> _読解用抜粋_:
________
そこで世界革命とフリーメイソンの関係の一端はこれで解ると思うが、前既にしばしば述べたユダヤ民族とフリーメイソンとはいかなる関係があるか。

 

これは日本のフリーメイソン擁護者であった吉野博士などに言わせると、フリーメイソンとはユダヤ人とは何ら関係がないと断定をしているけれども自分が数年来研究した所をもってすればなかなか左様な断定はつかない。

 

むしろフリーメイソンとユダヤ民族との関係は切っても切れない関係に今日ではなっていると思われる。

 

第一インターナショナル創立の話のときに出てきたフランスのクレミューというユダヤ人は1860年に全世界ユダヤ同盟というものを作ったのであるが、これと同時にフランスの大東社という秘密結社の長となった。

 

また前世紀の終わりからずっと、フリーメイソンの中へ入ってかなり上の方までいってフリーメイソンに愛想をつかして脱退したフランスの教育家アルバンセリーという人の発表によればフリーメイソンもだんだん上の方に行くに従ってユダヤ人の数が多く実際はユダヤ人によって支配されているものと思う、ということになっている。

 

自分の研究した所によるとしたの方にはユダヤ民族以外の多民族がたくさんでむしろユダヤ人は少ないであろう、けれどもいわゆる牛耳はユダヤ人が執っているものと思われる。

 

それでこれらのユダヤ人以外のフリーメイソンは暗にユダヤ民族の実際の目的を擁護しつつあることになっていくのであって、この人たちの結社は極めて秘密を厳重に守っていくことから共産運動などというものについてもほとんど尻尾を出すということがない。

 

共産党狩りなどをやってもこの秘密結社狩りをやらなければ到底禍根というものは除けるものではない。

 

腫物の表面の方を切開して膿だけとった所でその根は剔抉してしまわなければ、いつまで経っても腫物はまた出来てくる。その根というものがなかなか奥深く一寸外面に現れないところに入っているのであるから、これを剔抉することは困難である。

 

このフリーメイソンが世界革命の一大動機であった所の世界大戦というものに対していかなる働きをしたかということを一つの事実について話をすれば、世界大戦の導火線たるオーストリアの皇太子フェルディナンド二世夫婦虐殺ということが最も注目すべきことである。
________
> _出題_:
1. 抜粋のうち、「それでこれらのユダヤ人以外の」で始まり「うものは除けるものではない。」まで続く部分をそのまま書き写しなさい。
2. 抜粋に名前が出てくる人物をすべて挙げなさい。
3. 抜粋の内容をもとに、次の問いに答えなさい。
(a) クレミューが全世界ユダヤ同盟を作ったのは何年か。
(b) アルバンセリーはどこの国の何という職業の人とされているか。
(c) 世界大戦の導火線として挙げられている出来事は何か。

> _記録データ_:
________
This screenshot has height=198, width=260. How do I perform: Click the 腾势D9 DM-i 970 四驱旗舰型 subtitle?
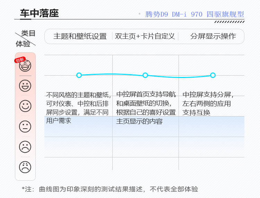pyautogui.click(x=194, y=14)
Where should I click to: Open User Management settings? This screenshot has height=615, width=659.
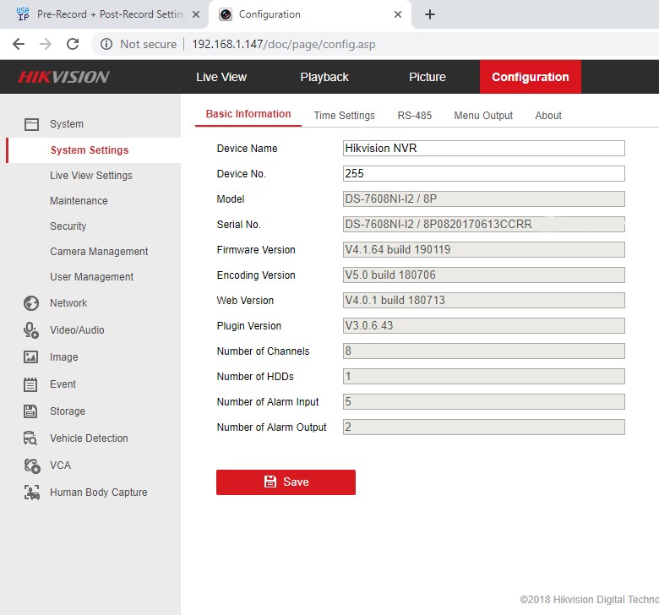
________
> _解答_:
1.
それでこれらのユダヤ人以外のフリーメイソンは暗にユダヤ民族の実際の目的を擁護しつつあることになっていくのであって、この人たちの結社は極めて秘密を厳重に守っていくことから共産運動などというものについてもほとんど尻尾を出すということがない。

 

共産党狩りなどをやってもこの秘密結社狩りをやらなければ到底禍根というものは除けるものではない。

2. 吉野博士、クレミュー、アルバンセリー、フェルディナンド二世

3.
(a) 1860年
(b) フランスの教育家
(c) オーストリアの皇太子フェルディナンド二世夫婦虐殺